Content starts
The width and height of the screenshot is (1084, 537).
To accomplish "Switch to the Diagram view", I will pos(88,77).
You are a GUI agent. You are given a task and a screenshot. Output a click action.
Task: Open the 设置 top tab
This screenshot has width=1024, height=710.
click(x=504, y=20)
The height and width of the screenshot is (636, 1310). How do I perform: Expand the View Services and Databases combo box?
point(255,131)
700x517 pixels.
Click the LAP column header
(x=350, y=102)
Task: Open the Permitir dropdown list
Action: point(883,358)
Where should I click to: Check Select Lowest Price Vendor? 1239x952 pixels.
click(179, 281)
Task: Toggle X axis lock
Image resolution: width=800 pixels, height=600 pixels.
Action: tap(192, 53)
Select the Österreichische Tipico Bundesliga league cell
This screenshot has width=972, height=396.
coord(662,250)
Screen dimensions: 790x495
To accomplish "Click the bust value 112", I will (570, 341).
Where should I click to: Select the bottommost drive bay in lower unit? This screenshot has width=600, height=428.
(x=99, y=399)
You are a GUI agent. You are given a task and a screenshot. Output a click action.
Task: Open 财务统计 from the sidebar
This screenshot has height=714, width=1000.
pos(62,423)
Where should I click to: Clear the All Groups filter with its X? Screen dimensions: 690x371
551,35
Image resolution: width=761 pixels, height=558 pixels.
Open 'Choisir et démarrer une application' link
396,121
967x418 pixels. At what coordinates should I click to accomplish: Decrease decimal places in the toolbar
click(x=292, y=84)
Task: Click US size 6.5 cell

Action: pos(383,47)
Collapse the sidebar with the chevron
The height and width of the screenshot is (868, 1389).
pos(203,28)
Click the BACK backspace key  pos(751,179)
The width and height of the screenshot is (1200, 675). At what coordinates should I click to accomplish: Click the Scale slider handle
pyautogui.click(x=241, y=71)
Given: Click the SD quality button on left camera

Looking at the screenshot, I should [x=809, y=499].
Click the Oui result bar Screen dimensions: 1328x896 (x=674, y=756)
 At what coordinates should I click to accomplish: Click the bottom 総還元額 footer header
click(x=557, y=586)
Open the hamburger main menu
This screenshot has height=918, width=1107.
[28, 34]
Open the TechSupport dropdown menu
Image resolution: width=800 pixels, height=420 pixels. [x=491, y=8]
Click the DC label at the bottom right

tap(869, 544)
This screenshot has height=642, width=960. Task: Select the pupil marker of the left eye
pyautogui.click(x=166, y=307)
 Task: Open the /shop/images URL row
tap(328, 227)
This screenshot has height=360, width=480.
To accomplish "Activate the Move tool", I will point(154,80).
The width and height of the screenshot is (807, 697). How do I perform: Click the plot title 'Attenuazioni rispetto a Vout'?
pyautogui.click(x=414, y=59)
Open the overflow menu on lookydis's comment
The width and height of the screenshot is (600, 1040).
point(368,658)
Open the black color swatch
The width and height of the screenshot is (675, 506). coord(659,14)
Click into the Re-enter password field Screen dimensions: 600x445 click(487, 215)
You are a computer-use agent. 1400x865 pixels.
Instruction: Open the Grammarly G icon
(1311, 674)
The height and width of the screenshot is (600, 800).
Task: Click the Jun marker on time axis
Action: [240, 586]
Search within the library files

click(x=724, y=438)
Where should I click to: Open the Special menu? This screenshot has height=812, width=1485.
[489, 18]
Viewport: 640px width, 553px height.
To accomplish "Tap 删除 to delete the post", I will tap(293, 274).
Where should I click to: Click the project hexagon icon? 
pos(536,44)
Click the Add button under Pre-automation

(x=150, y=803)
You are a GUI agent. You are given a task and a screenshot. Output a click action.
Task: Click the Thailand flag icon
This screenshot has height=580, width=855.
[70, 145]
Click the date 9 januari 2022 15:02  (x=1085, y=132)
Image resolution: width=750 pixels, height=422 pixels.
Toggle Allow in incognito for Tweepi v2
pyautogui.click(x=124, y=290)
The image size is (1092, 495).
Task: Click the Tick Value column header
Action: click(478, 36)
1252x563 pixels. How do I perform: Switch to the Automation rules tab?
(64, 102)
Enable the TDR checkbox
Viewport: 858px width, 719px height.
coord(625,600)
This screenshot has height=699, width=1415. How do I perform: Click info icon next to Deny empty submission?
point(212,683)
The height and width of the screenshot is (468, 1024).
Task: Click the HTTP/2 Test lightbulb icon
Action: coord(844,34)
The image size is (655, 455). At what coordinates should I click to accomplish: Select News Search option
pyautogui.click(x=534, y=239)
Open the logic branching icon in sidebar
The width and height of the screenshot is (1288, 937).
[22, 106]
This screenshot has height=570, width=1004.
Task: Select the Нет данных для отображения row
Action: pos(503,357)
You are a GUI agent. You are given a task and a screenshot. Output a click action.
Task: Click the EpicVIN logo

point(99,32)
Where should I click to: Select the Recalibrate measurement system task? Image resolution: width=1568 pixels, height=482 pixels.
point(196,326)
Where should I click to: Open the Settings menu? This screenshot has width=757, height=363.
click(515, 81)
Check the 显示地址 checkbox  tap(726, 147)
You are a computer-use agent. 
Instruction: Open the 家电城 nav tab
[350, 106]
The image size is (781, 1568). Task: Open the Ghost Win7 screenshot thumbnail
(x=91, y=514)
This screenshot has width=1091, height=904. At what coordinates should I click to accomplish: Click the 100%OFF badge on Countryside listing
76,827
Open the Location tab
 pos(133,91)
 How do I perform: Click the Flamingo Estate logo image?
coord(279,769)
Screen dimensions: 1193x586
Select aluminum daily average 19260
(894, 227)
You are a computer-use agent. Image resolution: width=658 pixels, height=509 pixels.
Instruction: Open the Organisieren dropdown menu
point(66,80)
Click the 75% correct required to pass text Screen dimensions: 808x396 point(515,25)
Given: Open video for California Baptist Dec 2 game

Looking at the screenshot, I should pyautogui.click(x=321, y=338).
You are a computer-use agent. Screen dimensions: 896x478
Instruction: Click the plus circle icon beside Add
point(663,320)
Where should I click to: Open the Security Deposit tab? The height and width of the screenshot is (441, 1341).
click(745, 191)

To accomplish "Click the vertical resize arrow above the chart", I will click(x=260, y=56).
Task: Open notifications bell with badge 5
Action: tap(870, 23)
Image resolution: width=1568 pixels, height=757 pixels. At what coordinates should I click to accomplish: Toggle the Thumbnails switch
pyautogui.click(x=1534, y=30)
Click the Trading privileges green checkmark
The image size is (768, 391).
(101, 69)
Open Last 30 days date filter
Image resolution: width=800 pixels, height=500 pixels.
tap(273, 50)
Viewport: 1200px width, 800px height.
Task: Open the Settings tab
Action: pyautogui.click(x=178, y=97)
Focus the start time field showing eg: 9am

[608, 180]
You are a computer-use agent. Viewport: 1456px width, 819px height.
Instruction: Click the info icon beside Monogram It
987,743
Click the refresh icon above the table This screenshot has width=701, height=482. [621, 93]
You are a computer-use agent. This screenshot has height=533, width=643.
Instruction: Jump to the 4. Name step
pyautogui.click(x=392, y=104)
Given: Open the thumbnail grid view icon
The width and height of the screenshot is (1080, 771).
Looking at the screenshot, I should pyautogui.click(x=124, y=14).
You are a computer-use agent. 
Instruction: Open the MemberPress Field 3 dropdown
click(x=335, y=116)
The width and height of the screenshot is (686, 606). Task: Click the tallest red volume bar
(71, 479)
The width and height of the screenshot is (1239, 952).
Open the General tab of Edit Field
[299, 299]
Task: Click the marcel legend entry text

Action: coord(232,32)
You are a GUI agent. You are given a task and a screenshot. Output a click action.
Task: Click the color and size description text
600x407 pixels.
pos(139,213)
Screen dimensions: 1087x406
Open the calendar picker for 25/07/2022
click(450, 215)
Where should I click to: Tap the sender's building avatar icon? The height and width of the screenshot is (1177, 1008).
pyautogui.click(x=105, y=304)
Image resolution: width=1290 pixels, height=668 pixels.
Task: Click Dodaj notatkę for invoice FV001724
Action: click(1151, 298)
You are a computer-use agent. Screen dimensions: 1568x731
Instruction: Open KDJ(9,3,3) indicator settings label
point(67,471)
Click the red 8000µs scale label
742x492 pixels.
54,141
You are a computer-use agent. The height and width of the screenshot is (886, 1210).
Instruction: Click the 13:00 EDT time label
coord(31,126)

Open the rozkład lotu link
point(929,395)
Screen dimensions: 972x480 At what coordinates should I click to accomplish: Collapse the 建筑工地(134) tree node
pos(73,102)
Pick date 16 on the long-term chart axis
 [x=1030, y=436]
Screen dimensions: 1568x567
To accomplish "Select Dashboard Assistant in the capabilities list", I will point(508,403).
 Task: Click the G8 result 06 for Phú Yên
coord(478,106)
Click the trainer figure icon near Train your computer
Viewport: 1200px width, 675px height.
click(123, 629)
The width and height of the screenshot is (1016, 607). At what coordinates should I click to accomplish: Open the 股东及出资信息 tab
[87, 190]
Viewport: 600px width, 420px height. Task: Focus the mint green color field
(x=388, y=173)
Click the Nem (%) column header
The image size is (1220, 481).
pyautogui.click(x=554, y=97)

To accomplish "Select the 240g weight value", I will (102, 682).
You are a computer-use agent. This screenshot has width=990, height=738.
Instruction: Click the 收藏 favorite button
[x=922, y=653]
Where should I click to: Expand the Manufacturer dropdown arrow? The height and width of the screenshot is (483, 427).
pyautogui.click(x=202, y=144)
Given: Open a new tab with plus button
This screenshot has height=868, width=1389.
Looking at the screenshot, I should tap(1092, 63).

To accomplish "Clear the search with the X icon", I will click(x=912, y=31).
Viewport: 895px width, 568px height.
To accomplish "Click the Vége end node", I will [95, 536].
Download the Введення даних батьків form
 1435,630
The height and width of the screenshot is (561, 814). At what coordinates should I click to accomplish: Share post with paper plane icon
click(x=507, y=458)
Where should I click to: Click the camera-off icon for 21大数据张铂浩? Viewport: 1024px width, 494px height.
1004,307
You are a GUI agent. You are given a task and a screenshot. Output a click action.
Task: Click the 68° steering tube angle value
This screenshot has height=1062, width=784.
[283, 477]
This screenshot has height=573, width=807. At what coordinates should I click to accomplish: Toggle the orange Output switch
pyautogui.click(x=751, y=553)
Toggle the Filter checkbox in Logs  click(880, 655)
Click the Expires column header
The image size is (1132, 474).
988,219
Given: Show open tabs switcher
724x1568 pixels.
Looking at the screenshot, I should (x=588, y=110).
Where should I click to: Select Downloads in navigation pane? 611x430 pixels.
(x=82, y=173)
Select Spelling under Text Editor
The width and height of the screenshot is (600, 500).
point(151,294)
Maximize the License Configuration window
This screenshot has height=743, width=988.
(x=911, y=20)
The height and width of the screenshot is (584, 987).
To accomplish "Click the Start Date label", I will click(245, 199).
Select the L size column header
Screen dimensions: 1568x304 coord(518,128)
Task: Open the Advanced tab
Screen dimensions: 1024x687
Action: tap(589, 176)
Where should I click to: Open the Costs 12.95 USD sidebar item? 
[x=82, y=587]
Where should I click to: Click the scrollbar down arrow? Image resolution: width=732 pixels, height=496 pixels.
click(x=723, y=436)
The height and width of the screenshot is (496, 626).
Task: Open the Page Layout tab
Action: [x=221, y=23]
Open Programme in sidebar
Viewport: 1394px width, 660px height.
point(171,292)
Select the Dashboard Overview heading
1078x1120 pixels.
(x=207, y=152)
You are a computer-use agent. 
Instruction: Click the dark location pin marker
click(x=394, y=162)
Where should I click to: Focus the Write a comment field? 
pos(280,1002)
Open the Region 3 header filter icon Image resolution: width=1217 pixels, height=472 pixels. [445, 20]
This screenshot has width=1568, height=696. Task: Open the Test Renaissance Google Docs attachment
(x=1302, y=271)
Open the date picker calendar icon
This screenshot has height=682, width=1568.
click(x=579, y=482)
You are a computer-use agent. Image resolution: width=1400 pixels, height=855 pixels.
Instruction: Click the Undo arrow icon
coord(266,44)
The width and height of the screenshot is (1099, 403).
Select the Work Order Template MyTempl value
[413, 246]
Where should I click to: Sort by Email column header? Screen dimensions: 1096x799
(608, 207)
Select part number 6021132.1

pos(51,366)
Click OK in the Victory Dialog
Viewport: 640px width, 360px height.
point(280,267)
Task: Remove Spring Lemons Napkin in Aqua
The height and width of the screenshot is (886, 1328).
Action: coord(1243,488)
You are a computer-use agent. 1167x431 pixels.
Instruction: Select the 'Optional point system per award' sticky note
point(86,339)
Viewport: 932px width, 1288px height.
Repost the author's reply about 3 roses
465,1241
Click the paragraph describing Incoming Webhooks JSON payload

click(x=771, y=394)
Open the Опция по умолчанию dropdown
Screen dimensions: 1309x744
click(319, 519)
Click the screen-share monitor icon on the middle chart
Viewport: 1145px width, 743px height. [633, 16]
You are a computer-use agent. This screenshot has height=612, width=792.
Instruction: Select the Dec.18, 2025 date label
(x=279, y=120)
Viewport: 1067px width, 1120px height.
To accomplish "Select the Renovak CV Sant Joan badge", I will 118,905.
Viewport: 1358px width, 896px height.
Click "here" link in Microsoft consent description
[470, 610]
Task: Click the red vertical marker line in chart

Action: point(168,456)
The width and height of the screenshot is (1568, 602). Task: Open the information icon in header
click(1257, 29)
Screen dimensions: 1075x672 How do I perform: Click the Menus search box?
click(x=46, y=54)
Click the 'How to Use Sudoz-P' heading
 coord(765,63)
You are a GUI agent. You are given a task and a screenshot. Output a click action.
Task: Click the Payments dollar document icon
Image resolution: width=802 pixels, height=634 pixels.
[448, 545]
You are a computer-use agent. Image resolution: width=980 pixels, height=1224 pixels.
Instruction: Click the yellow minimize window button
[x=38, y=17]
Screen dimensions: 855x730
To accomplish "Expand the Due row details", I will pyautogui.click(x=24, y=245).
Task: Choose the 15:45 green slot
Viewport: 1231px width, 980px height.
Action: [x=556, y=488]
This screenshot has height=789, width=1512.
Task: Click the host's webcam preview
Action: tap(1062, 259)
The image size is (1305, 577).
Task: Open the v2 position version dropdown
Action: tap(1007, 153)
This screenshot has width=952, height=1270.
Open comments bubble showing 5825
Content ends
● How to complete this task
Take the lines above from the one holding "Repost the author's reply about 3 roses" to the last and output them exactly.

● Written solution
Repost the author's reply about 3 roses
465,1241
Click the paragraph describing Incoming Webhooks JSON payload

click(x=771, y=394)
Open the Опция по умолчанию dropdown
Screen dimensions: 1309x744
click(319, 519)
Click the screen-share monitor icon on the middle chart
Viewport: 1145px width, 743px height. [633, 16]
You are a computer-use agent. This screenshot has height=612, width=792.
Instruction: Select the Dec.18, 2025 date label
(x=279, y=120)
Viewport: 1067px width, 1120px height.
To accomplish "Select the Renovak CV Sant Joan badge", I will 118,905.
Viewport: 1358px width, 896px height.
Click "here" link in Microsoft consent description
[470, 610]
Task: Click the red vertical marker line in chart

Action: point(168,456)
The width and height of the screenshot is (1568, 602). Task: Open the information icon in header
click(1257, 29)
Screen dimensions: 1075x672 How do I perform: Click the Menus search box?
click(x=46, y=54)
Click the 'How to Use Sudoz-P' heading
 coord(765,63)
You are a GUI agent. You are given a task and a screenshot. Output a click action.
Task: Click the Payments dollar document icon
Image resolution: width=802 pixels, height=634 pixels.
[448, 545]
You are a computer-use agent. Image resolution: width=980 pixels, height=1224 pixels.
Instruction: Click the yellow minimize window button
[x=38, y=17]
Screen dimensions: 855x730
To accomplish "Expand the Due row details", I will pyautogui.click(x=24, y=245).
Task: Choose the 15:45 green slot
Viewport: 1231px width, 980px height.
Action: [x=556, y=488]
This screenshot has height=789, width=1512.
Task: Click the host's webcam preview
Action: tap(1062, 259)
The image size is (1305, 577).
Task: Open the v2 position version dropdown
Action: tap(1007, 153)
This screenshot has width=952, height=1270.
Open comments bubble showing 5825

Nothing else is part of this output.